第6話 ギルドとこの世界の在り方 上

 アイゼンは一人掛けのソファーに腰を下ろすと、アサトにも座れと促した。

 アサトもソファーに座る。


 長いソファーにいたアルニアとテレニアの間にチャ子が座ると、アルニアに対して、邪魔と言わんばかりにフーと喉を鳴らして威嚇をした、アルニアは眉間に皺をよせながら立ち上がると、長く大きな机にそなわっていた椅子に、深々と身を沈めた。


 アイゼンの斜め後ろにサーシャが立ち、アサトが座ったソファーの後ろにポドリアンとグリフが立った。


 「どうだね。」とアイゼン。

 「…どうって…。」と、少し返答に困りながら返すアサト。

 「武器屋のウイザから、簡単なレクチャーを受けただろう?」と聞かれると、アサトは、先ほど武器屋で会った髭顔の男を思い出した。

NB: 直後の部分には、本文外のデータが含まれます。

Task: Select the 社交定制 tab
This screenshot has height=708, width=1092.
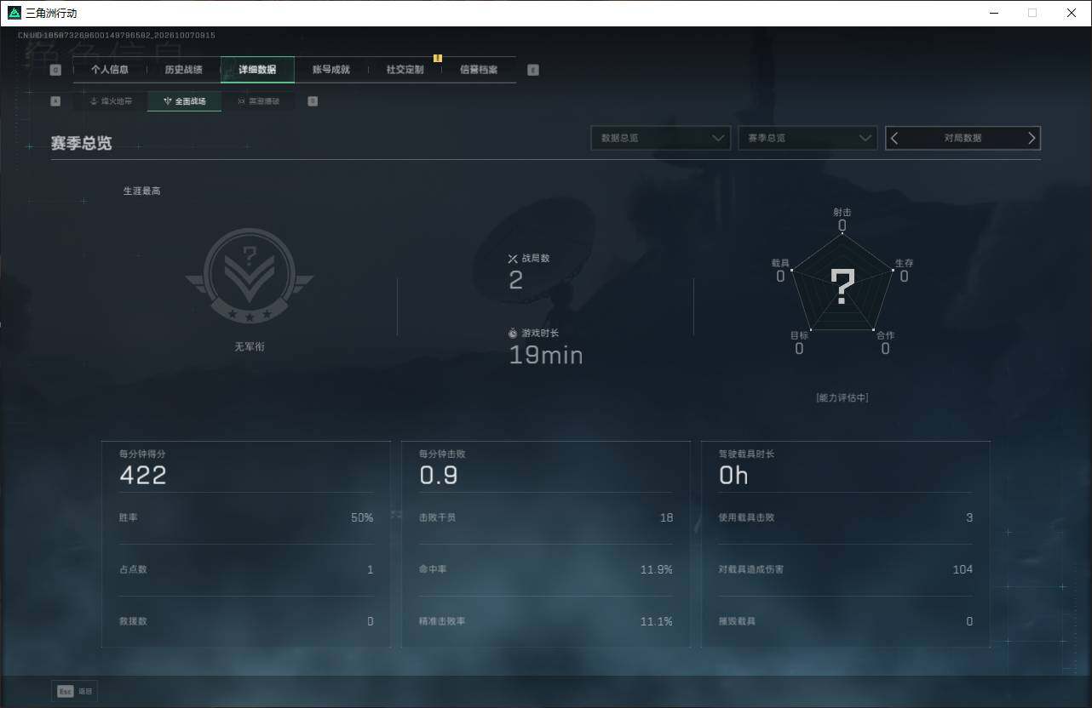Action: tap(405, 70)
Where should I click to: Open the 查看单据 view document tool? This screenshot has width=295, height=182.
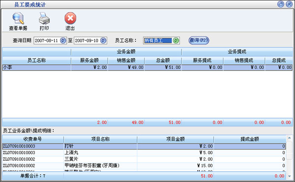18,22
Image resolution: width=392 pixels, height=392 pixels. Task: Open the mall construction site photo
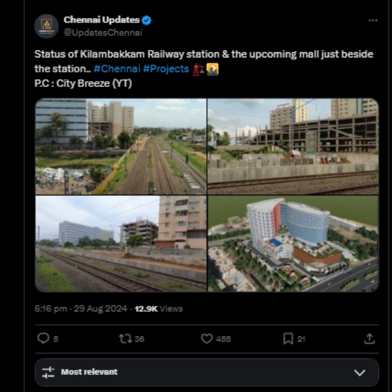(x=293, y=146)
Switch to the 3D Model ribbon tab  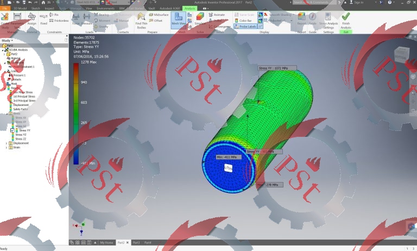point(20,9)
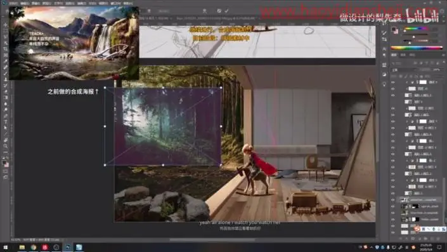This screenshot has width=447, height=252.
Task: Switch to the Channels tab beside Layers
Action: [x=403, y=55]
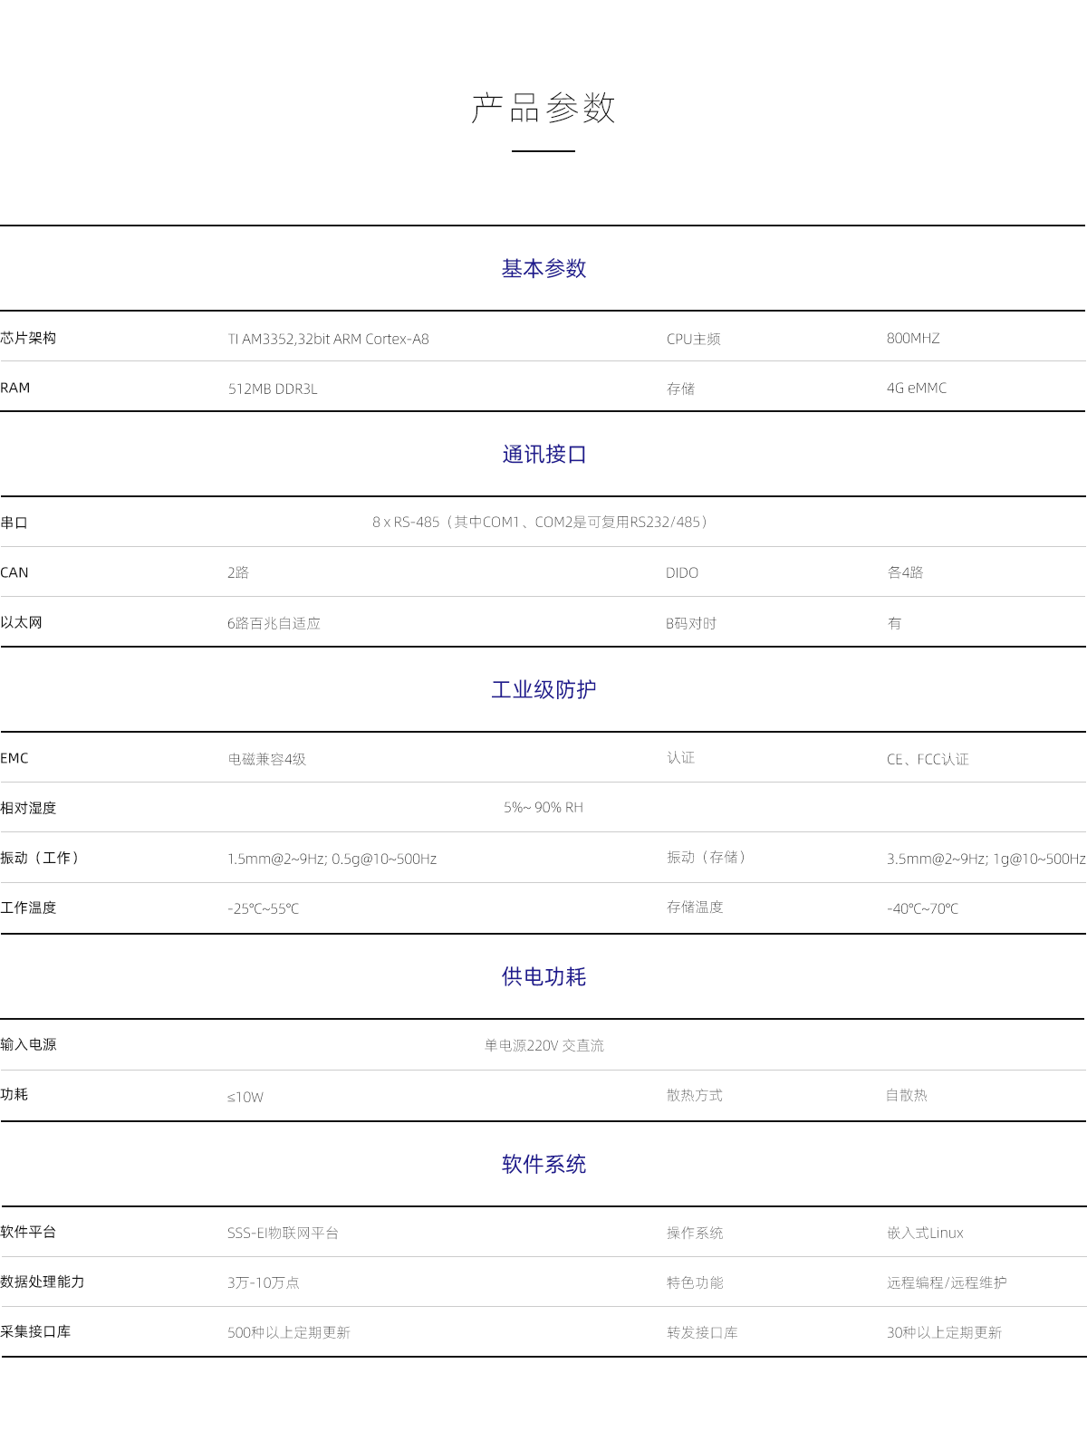
Task: Click the 512MB DDR3L RAM value
Action: 273,389
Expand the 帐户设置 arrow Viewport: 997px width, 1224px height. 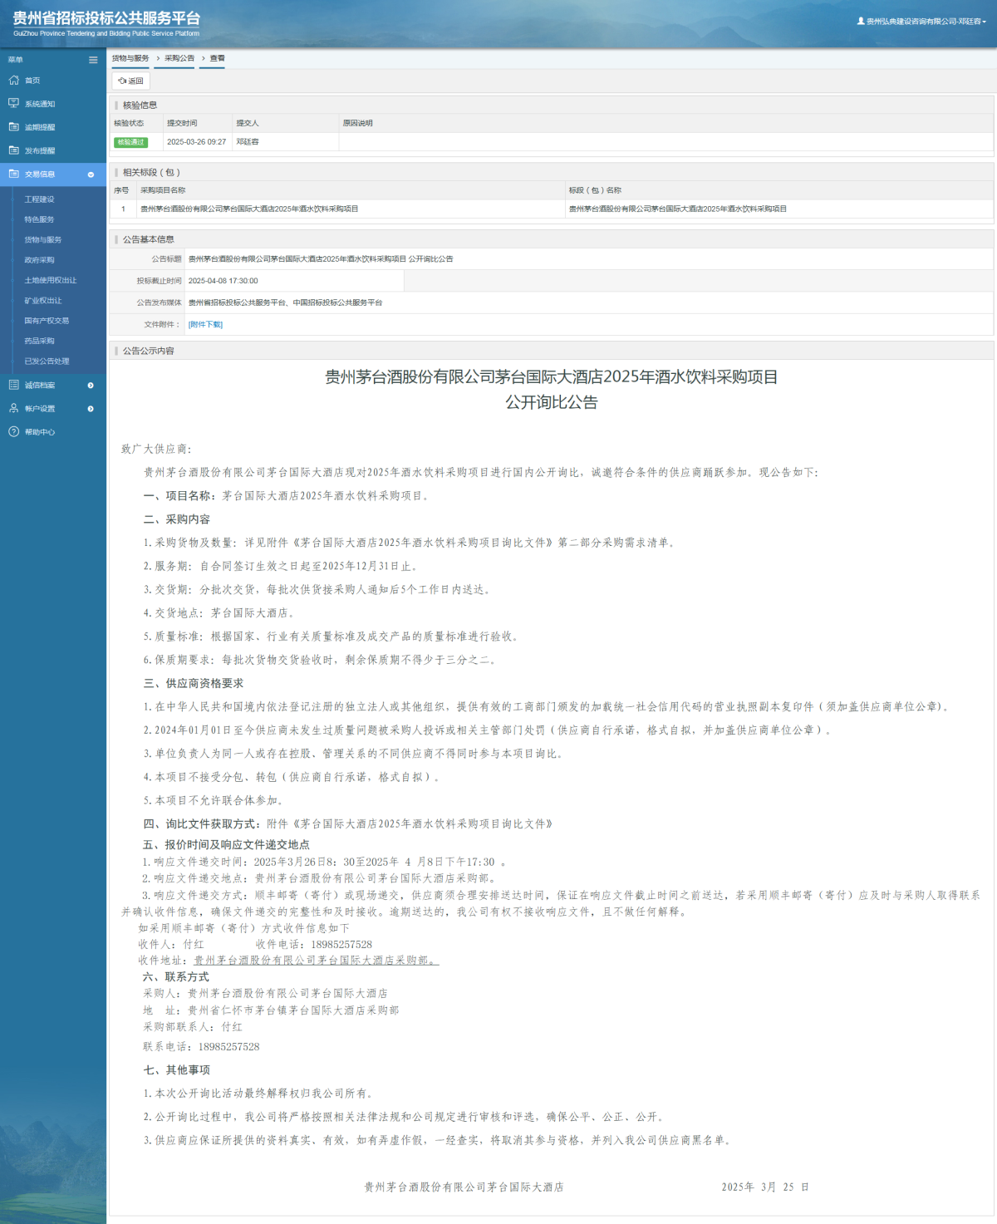pos(91,408)
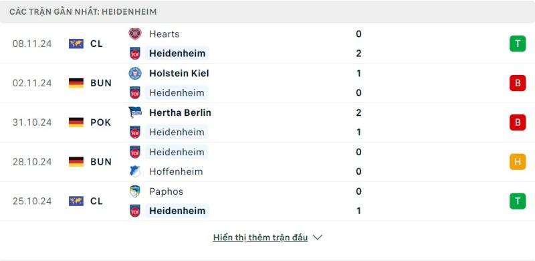Expand more matches with the chevron arrow

(x=317, y=238)
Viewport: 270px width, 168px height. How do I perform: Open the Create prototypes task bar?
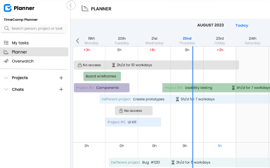point(148,99)
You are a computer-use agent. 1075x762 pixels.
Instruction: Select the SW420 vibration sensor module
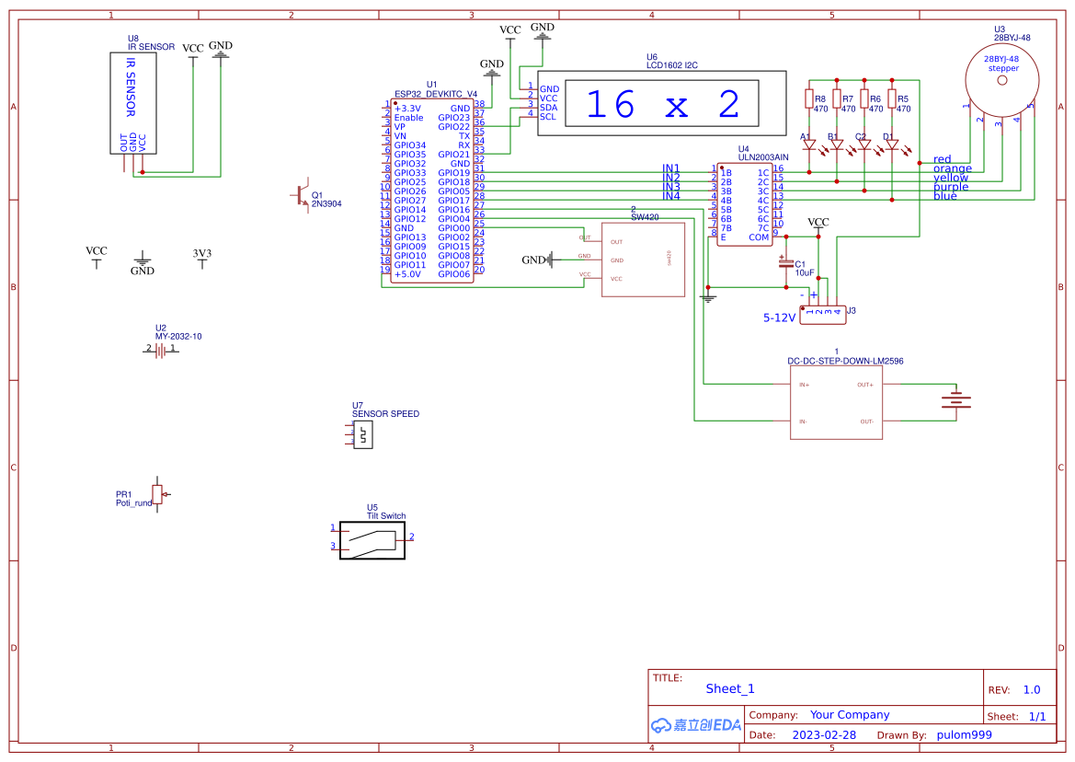coord(643,259)
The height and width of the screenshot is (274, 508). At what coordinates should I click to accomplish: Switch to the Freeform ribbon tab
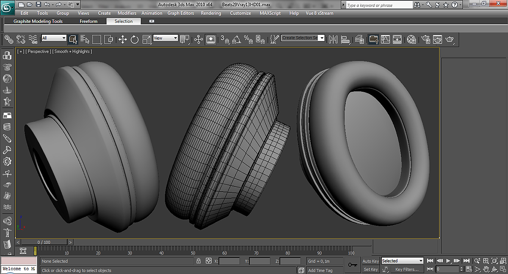coord(88,21)
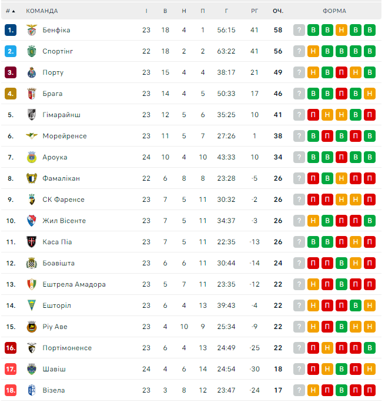Sort standings by ОЧ. points column
385x402 pixels.
coord(278,11)
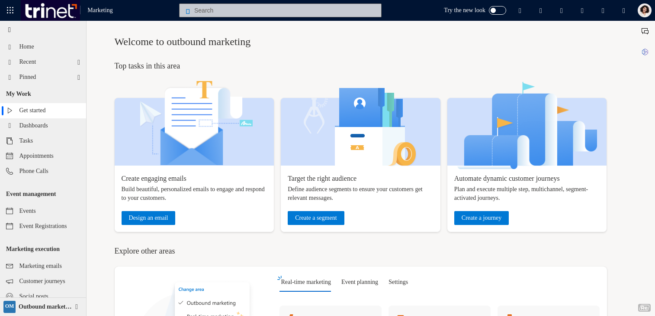Screen dimensions: 655x316
Task: Click the Create a segment button
Action: tap(316, 218)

 「あの男も、約10年前は、このギルドのメンバーだった」と、顎を撫でながらアイゼンは言葉にする。

 「ある戦いで傷を負った。まぁ~、すぐにテレニアが治したが、どうも心の傷までは治せなかった。」

 アサトはアイゼンを見て、「戦い?」と問いを投げかける。

 その言葉にアイゼンは目を閉じ

 「まぁ~、それは、この話とは関係ないからいい。」と言うと目を開け、まっすぐにアサトを見た。

 その視線に、まっすぐに向かい合ってアサトは考えた。


 …たぶん、意味のわからない事を聞かされると思う。まずははっきりしなければならない事を聞いておこう…。と…


 「いきなり質問をしていいですか?」と言葉にすると、アイゼンは小さく頷き。

 「疑問はたくさんあるよな…わかるよ。まずは聞こう」

 「…すみません…。えぇ~と…、とりあえず、ギルドってなんですか?パーティーってのは…どう言う意味なんですか?」と言葉にすると、アイゼンは顎に手を当てながら目を閉じて考えだした。そして。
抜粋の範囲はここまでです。